Composition of Human Genome
Transposons, LINEs, SINEs, Introns, non-rep. DNA.
Function of Chromatin
Package DNA, Regulate gene expression, Prevent DNA from being damaged, regulate gene expression, Reinforce macromolecule structure for mitosis
DNA Packaging
Heterochromatin has condensed chromatin structure and is inactive for transcription. Euchromatin has loose chromatin structure and active for transcription. Chromosomes interact with the nuclear lamina and occupy specific areas of the nucleus.
Histones and their assembly
Small (10 – 13kD), basic and highly conserved. Form a solenoid (supercoiled) structure with DNA wound around core of histone protein. Nucleosome contains twomolecules of H2A, H2B, H3 and H4, plus one of H1. Assembly: The “handshake” interaction between H3-H4 tetramer and 2x H2A-H2B dimers. Histones are modified at their “tails”: Acetylated, Methylated, Phosphorylated or Ubiquitylated.

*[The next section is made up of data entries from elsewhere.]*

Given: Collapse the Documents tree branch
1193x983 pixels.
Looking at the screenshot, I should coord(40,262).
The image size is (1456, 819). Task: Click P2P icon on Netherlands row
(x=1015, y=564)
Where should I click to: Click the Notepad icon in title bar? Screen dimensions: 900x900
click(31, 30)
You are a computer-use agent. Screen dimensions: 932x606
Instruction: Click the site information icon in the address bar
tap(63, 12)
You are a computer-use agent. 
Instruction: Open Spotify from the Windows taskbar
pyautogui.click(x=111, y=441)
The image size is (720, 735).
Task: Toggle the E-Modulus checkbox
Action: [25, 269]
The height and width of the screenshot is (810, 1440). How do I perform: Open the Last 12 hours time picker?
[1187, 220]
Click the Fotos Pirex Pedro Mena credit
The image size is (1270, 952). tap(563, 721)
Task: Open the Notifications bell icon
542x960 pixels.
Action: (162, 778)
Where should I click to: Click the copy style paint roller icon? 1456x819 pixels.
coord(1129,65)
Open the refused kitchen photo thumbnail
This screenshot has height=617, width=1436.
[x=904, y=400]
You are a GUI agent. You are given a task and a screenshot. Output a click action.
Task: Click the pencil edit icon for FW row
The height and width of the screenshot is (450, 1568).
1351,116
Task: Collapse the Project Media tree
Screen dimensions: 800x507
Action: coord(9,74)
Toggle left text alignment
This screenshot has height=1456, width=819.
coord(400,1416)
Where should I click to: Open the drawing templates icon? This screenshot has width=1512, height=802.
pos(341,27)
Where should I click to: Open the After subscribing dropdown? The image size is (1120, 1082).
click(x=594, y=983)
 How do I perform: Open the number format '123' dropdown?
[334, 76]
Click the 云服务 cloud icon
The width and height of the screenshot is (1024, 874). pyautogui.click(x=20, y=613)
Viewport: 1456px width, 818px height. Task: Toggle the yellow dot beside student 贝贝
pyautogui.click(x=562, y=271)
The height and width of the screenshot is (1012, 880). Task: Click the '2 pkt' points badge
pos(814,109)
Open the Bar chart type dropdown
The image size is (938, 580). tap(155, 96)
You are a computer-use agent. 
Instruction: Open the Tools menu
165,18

Steps at which eukaryotic transcription can be controlled
Histone modification Acetylation, methylation. Transcriptional control, RNA polymerase, Transcription factors. RNA processing control, RNA transport and Localisation control.
Origins of replication
1. ORC detects the origin. 2. Binds and recruits Cdc6 and Cdt1 Steps 1-3 are G1 phase 3. They recruit Mcm helicase 4. Cdc6 gets phosphorylated and degraded. Steps 4-6 are S Phase 5. Phosphorylation of ORC 6. DNA replication 7. Normal with duplication Step 7 is G2,M phase
Organisation of human centromere
Fundamental importance in chromosome partitioning, site of kinetochore assembly. Contain nucleosomes with variant histone protein. Assembled on long regions of highly repetitive DNA. Structures: Cohesin, links the two sisters together, microtubules, kinetochore plates, chromatin with H3 but de-methylated at lysine 4, chromatin with H3 histone.
Telomere sequences are repetitive
Vary in size and repeat number. Vertebrate sequence is TTAGGG, repeated over several kb Yeast telomeres are several hundred bps.